As reporter Laura Meckler articulated in The Wall Street Journal, Millennials "want to work for companies with public service missions. They want their employers to contribute to social and ethical causes." Meckler's bottom line, based in part on the work of Morley Winograd and Dr. Michael Hais who believe that Millennials are very likely to be steadfast in seeking to align their beliefs with their work, is exciting (for me) and cautionary for all of us: "[I]f the values of the Millennial generation hold up over time, corporate America may be in for a shock." And by corporate America, I think we mean all business: from the small business will fewer than ten employees, to the Fortune 100 with tens of thousands of people around the country. Companies that don't actively engage in their communities will be at a disadvantage in recruiting and retaining the strongest and broadest base of Millennials.

So there's no time like the present to jump in and articulate how your business will participate in the community: here's a few ways to jumpstart your thinking and doing:

1. Employee Match: Offer to match your employees' donations to non-profit organizations (by percentage of their total give or capped). You can decide to focus the company's giving in certain areas (sustainability, housing, food, etc. or leave it open).

2. Find one to three nonprofits that make the differences most aligned with your company mission and focus your company donations, time, and talent to advancing their causes.

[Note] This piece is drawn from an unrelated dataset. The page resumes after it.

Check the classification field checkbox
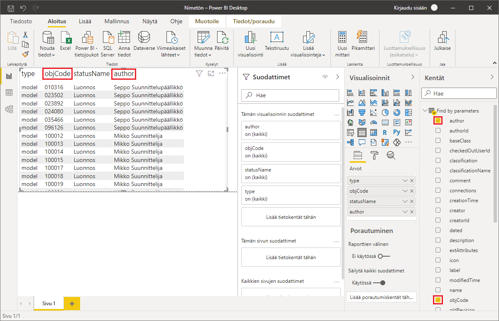 coord(438,161)
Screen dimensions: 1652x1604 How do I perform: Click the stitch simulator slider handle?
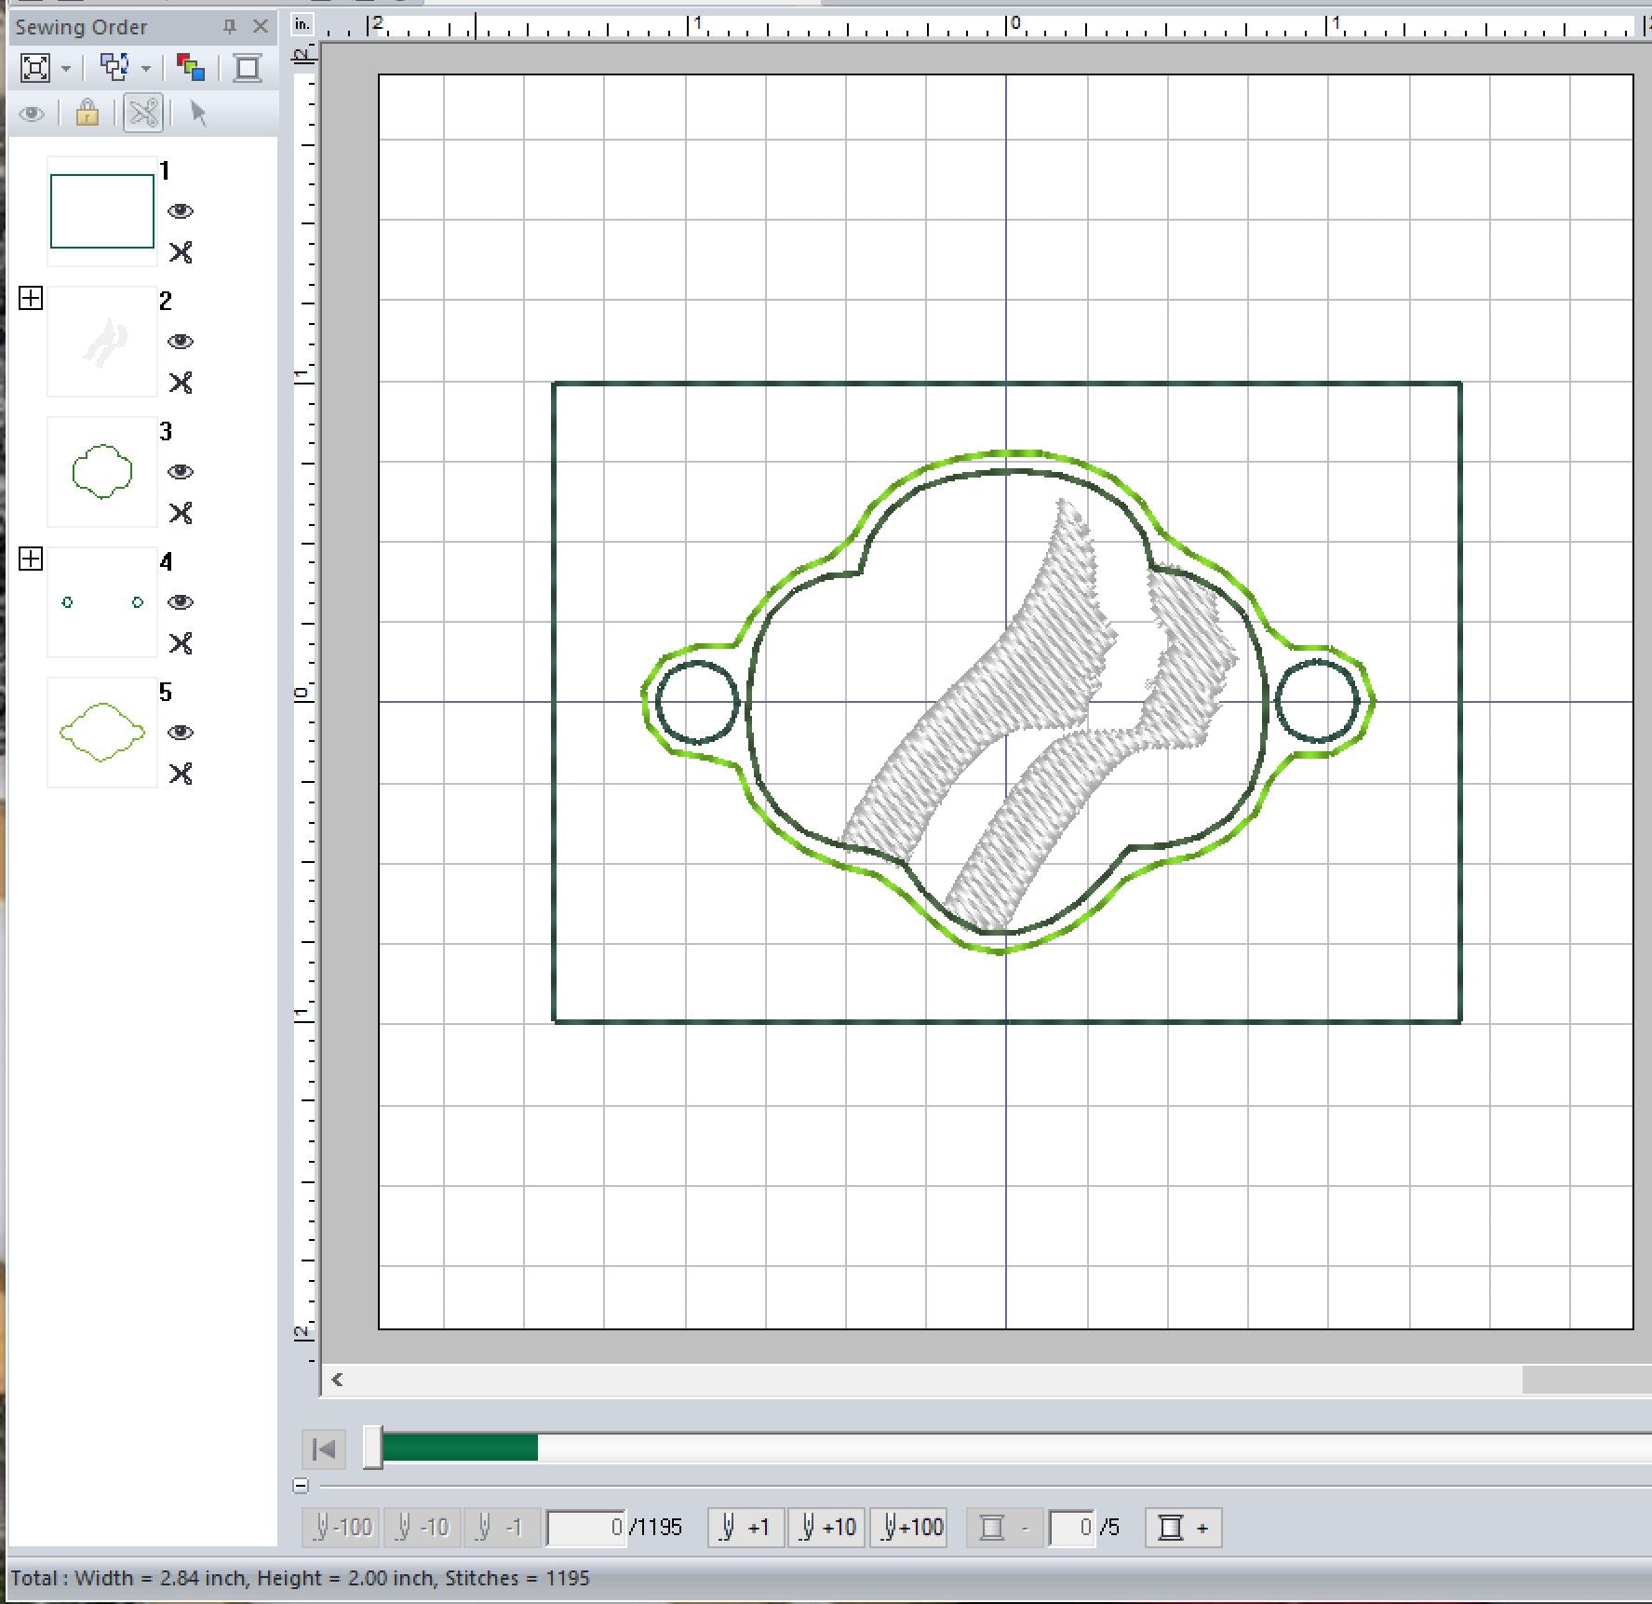372,1448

3. Instead of gifts to your clients at the end of the year, donate to a nonprofit in their area in their names. At Double Forte, employees nominate different charities which we then vote on, and we donate the money we would have spent on client gifts to that winning organization in our clients' names.

4. Help your employees in their volunteer efforts. Many of your employees are active volunteers in a wide range of worthy causes–there are lots of ways to help them help others. Offer up your office for committee meetings. Allow employees to e-mail the staff about volunteer opportunities with their charities (runs, clean up days, concerts etc.)

5. Focus team days on volunteer activities – use a service like VolunteerMatch to find great opportunities for your team to team-build while helping organizations in your community with team days that put your people to work where their ideas and elbow-grease is needed most.